- DVD cover
- Directed by: Mark Joffe
- Written by: Warwick Hind
- Produced by: Richard Brennan
- Starring: Colin Friels John Waters Bruno Lawrence Shane Briant
- Cinematography: Ellery Ryan
- Edited by: Marc van Buuren
- Music by: Chris Neal
- Release date: 1988;
- Running time: 96 minutes
- Country: Australia
- Language: English
- Budget: AU $3.4 million
- Box office: $82,267 (Australia) $1 million (US sale)

= Grievous Bodily Harm =

Grievous Bodily Harm is a 1988 Australian crime film directed by Mark Joffe starring Colin Friels and John Waters.

==Plot==
Crime reporter Tom Stewart (Colin Friels) and a cop (Bruno Lawrence) look for a deranged schoolteacher (John Waters) who goes on a murder spree while looking for the lover he thought to be dead.

==Cast==
- John Waters as Morris Martin
- Colin Friels as Tom Stewart
- Bruno Lawrence as Det.
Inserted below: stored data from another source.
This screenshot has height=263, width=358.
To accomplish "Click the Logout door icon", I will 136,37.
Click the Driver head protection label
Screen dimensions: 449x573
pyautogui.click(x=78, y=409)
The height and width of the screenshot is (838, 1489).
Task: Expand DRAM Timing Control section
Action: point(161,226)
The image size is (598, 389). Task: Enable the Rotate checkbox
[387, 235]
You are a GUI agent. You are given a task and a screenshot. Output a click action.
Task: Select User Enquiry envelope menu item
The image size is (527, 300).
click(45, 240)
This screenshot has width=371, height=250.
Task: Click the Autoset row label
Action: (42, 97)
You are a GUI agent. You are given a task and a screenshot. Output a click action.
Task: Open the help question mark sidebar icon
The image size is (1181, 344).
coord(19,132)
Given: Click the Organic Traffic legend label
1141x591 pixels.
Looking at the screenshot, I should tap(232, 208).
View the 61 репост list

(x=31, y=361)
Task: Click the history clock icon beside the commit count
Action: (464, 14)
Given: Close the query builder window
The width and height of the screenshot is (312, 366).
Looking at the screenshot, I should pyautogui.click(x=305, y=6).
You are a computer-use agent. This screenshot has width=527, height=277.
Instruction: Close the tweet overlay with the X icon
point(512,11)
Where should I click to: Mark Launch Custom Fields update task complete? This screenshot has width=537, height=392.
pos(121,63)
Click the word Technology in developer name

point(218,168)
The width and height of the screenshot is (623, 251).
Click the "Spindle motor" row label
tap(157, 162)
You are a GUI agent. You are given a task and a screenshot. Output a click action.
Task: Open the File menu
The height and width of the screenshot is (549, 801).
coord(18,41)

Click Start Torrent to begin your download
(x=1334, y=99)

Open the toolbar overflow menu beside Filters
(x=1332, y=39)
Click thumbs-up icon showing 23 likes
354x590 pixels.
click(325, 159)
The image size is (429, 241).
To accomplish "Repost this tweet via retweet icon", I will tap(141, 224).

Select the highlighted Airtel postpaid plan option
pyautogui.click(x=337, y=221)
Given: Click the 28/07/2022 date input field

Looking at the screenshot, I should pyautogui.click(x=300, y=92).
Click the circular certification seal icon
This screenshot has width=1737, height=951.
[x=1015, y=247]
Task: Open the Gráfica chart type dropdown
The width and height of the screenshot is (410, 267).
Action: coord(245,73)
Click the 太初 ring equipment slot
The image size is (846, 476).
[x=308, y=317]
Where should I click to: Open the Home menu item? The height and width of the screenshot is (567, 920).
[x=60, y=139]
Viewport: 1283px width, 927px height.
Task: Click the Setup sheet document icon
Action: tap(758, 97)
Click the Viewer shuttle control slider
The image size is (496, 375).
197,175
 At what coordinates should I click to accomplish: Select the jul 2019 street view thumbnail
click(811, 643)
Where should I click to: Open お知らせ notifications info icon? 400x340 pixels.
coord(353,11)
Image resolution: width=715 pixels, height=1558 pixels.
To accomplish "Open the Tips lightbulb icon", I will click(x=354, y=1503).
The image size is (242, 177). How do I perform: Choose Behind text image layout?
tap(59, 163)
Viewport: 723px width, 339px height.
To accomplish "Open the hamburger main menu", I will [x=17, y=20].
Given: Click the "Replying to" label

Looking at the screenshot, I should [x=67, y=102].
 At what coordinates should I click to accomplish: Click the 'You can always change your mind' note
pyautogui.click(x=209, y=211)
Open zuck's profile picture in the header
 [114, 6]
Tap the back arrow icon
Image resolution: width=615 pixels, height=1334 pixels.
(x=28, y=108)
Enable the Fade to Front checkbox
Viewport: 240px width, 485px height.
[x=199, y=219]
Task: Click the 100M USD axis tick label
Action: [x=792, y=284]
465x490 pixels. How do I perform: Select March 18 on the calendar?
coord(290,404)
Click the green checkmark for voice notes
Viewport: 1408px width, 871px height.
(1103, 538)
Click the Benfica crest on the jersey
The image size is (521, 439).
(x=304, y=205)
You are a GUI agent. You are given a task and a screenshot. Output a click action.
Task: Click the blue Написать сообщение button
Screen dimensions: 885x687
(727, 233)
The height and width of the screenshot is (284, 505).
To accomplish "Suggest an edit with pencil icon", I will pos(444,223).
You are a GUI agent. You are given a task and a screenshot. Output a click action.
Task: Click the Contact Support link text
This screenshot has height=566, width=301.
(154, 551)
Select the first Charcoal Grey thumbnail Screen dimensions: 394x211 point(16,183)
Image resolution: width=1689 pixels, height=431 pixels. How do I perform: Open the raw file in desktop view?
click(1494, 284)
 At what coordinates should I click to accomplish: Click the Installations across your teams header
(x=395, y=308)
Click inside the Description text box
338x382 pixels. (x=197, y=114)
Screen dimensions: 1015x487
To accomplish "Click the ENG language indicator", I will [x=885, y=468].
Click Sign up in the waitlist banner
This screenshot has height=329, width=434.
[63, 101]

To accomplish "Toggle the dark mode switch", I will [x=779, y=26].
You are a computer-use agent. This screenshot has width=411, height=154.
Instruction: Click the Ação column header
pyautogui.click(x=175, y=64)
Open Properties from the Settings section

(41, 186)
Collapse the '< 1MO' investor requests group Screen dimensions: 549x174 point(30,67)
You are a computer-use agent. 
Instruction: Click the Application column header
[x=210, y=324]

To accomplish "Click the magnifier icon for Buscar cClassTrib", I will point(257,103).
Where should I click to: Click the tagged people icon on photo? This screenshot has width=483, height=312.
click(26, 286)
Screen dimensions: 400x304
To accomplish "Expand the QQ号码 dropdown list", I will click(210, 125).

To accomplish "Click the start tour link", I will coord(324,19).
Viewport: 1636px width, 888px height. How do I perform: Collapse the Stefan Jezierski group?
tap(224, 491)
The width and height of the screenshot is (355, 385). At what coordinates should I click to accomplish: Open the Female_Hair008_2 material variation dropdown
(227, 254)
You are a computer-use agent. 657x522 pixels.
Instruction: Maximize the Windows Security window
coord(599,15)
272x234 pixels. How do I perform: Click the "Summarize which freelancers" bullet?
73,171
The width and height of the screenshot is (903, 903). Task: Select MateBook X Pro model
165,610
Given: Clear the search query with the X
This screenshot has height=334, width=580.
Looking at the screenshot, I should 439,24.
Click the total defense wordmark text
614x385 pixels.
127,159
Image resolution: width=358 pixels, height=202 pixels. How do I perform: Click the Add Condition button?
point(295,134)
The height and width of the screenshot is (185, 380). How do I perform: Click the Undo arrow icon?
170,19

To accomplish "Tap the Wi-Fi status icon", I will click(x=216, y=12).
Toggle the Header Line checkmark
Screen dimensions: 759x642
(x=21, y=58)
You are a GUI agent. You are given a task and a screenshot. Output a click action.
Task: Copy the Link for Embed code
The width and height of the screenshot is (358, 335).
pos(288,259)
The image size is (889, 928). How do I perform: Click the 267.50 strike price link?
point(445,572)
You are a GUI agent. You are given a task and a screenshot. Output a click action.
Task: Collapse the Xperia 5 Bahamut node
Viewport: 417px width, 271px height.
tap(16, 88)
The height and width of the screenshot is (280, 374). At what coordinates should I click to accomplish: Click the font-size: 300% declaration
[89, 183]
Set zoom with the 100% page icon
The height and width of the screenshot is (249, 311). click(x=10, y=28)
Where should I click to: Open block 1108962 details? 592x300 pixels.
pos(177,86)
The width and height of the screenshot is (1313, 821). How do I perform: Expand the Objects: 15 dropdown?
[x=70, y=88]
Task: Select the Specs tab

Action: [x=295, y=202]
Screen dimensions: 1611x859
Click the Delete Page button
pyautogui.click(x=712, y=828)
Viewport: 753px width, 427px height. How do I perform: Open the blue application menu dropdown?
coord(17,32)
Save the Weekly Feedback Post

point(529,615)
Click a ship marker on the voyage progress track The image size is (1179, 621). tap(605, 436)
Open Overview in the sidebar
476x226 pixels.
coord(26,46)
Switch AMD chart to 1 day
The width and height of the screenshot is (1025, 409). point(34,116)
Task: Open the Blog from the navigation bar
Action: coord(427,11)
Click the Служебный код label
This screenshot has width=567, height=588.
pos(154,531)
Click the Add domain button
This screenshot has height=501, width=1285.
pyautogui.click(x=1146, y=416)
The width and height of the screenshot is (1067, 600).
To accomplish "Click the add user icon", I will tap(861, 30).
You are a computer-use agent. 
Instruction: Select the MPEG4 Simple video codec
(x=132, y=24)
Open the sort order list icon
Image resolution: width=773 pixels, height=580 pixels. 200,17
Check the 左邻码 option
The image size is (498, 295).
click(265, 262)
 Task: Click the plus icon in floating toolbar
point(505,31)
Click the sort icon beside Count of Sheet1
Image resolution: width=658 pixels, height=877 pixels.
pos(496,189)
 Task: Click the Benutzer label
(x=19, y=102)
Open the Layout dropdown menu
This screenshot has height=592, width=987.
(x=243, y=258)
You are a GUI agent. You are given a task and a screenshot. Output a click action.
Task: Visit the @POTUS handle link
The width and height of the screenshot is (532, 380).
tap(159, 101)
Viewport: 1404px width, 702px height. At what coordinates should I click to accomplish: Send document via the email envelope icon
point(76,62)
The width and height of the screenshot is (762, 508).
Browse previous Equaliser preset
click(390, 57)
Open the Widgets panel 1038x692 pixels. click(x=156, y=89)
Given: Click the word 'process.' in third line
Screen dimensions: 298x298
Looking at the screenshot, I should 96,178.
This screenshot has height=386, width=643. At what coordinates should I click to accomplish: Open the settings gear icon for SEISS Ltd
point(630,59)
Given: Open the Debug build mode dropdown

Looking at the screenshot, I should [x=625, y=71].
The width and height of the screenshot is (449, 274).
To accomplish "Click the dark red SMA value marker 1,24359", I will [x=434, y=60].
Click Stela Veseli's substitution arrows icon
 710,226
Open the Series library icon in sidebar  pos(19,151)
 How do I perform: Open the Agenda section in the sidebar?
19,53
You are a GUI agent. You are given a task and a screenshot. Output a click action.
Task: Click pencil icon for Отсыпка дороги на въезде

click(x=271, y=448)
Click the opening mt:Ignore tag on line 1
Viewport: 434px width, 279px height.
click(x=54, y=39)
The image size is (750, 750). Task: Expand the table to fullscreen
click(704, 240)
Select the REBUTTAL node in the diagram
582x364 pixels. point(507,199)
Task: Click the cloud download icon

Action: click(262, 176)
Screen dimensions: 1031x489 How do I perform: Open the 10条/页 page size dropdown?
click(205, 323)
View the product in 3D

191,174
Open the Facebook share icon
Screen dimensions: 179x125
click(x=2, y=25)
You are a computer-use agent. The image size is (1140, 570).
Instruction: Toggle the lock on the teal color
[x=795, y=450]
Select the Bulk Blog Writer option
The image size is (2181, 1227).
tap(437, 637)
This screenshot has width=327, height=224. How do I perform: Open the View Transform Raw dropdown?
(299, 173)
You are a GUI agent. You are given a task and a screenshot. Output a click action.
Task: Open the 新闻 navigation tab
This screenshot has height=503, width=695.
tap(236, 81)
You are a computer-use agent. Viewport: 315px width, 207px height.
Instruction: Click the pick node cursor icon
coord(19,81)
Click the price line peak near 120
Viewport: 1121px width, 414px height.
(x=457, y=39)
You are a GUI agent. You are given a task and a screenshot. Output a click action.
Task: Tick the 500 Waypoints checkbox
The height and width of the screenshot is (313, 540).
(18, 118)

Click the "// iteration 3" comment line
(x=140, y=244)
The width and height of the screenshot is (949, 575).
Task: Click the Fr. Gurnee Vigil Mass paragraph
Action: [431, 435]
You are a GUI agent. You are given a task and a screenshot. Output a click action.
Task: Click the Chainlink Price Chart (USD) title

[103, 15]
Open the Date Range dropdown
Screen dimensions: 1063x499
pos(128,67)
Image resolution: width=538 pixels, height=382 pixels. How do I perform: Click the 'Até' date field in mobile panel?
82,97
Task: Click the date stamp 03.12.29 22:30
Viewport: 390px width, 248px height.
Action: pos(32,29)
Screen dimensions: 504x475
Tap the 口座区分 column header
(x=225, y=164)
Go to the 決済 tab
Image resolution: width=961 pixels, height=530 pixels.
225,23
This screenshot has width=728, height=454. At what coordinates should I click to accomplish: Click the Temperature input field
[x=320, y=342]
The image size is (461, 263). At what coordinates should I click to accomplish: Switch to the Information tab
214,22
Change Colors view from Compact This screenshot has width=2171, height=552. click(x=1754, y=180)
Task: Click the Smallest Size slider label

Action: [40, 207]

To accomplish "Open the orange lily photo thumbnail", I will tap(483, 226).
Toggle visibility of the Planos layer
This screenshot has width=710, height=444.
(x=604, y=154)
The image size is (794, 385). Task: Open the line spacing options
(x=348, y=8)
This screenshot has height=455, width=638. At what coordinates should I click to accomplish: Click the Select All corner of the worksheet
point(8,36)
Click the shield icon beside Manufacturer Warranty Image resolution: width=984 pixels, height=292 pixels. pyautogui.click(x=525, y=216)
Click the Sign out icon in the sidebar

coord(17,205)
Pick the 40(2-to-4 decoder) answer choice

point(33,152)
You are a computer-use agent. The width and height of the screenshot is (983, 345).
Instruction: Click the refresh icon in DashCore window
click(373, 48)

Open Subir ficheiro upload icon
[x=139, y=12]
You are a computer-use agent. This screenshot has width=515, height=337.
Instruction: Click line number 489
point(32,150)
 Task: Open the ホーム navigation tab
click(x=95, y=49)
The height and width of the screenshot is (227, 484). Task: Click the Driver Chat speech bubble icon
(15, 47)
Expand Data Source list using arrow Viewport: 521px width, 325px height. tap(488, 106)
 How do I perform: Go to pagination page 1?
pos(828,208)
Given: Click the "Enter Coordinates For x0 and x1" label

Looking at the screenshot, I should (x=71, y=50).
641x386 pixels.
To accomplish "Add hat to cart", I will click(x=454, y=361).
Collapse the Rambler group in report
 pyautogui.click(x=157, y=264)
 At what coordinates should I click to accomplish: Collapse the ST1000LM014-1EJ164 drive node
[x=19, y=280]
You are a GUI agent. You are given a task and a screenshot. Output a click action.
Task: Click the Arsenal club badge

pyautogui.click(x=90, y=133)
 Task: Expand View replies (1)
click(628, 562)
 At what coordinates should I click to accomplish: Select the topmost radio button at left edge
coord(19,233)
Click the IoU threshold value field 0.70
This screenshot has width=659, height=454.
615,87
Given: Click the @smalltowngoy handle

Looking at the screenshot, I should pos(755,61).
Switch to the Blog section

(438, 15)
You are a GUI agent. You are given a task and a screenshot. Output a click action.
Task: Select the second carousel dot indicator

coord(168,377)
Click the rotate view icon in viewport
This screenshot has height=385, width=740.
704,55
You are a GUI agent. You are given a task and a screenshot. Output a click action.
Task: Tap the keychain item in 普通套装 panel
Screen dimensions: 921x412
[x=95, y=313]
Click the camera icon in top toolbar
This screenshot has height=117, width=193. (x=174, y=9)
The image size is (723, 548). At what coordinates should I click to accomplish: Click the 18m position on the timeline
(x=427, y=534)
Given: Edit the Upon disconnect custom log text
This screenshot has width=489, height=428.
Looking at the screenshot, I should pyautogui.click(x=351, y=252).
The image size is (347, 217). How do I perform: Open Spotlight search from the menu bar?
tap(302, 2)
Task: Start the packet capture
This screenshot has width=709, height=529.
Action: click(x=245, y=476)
Sgt. Ray Birch
- Kim Gyngell as Mick
- Gary Stalker as Derek Allen
- Joy Bell as Claudine
- Shane Briant as Stephen Enderby
- Caz Lederman as Vivian Enderby
- John Flaus as Neil Bradshaw
- Sandy Gore as Barbara Helmsley
- Deborah Kennedy as Madeleine Kovitch
- Marise Wipani as Suzie
- Kerry Armstrong as Annie
- Gary Waddell as Eddie Weaks

==Production==
The script was written by Warwick Hind, a former executive at Greater Union. Errol Sullivan showed the script to Richard Brennan, who raised up to around a $1 million of the budget; the remainder was raised through Antony I. Ginnane. Richard Brennan says the actual cost of the film was $3 million but various fees put it up to $3.4 million.

==Awards==
The film was nominated for 4 AFI Awards in 1988, including best picture.

==Box office==
Grievous Bodily Harm grossed $82,267 at the box office in Australia. However it did sell to American company Fries Entertainment for over $1 million.